### Objective
Pull out each line of the material that contains the string "ふりーむ", matching case exactly.

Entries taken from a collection
-- START --
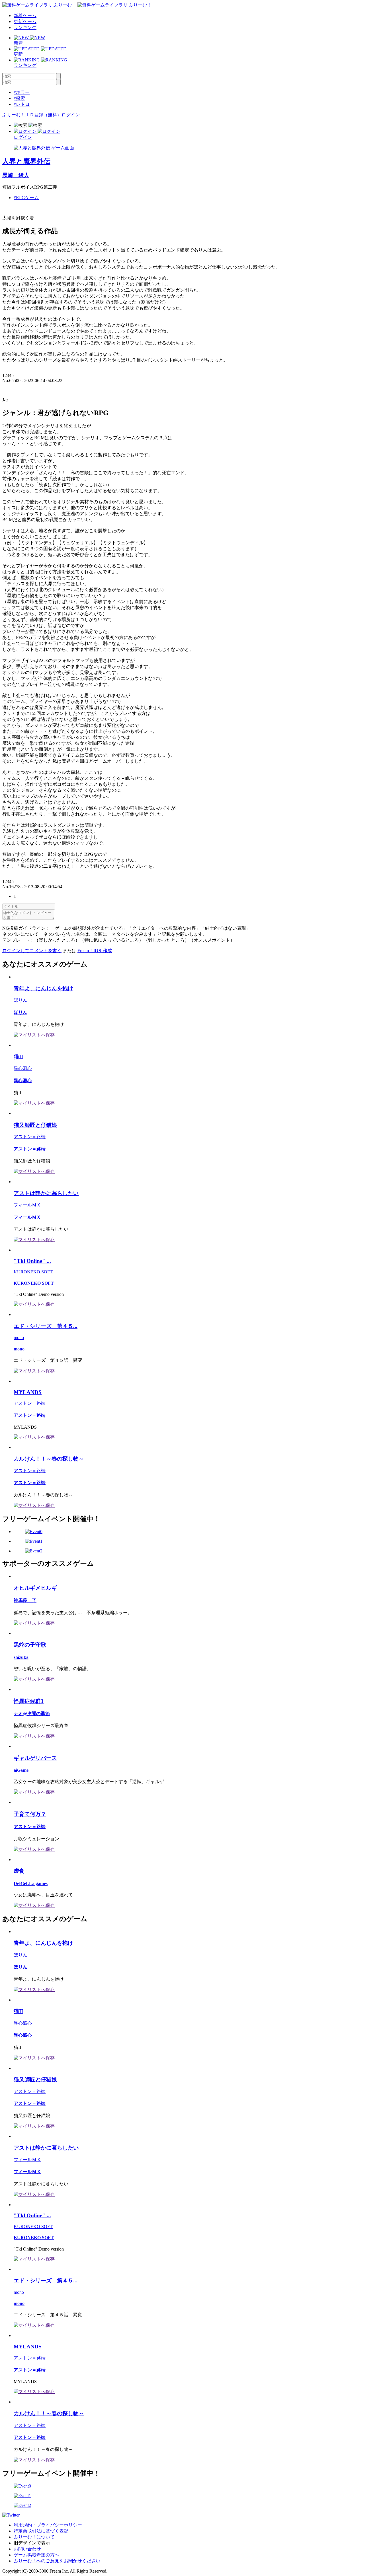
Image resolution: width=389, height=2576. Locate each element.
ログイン (71, 114)
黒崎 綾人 (15, 175)
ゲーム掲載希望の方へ (36, 2554)
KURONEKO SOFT (33, 1271)
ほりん (20, 1000)
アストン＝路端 (30, 1136)
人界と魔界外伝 (26, 161)
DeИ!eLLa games (31, 1883)
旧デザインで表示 (32, 2542)
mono (19, 1337)
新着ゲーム (25, 15)
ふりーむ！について (34, 2536)
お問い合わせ (27, 2548)
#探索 (19, 98)
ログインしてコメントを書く (32, 950)
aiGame (21, 1770)
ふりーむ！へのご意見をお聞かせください (57, 2560)
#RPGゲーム (26, 197)
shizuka (21, 1657)
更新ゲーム (25, 21)
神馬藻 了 (25, 1600)
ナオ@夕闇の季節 (32, 1713)
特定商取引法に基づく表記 (41, 2530)
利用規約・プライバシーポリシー (48, 2525)
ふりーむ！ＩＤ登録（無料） (32, 114)
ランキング (25, 27)
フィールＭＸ (27, 1205)
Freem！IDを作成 (94, 950)
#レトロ (22, 104)
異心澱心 (23, 1068)
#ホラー (22, 92)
-- END --
### Response below
ふりーむ！について (34, 2536)
ふりーむ！へのご意見をお聞かせください (57, 2560)
ふりーむ！ＩＤ登録（無料） (32, 114)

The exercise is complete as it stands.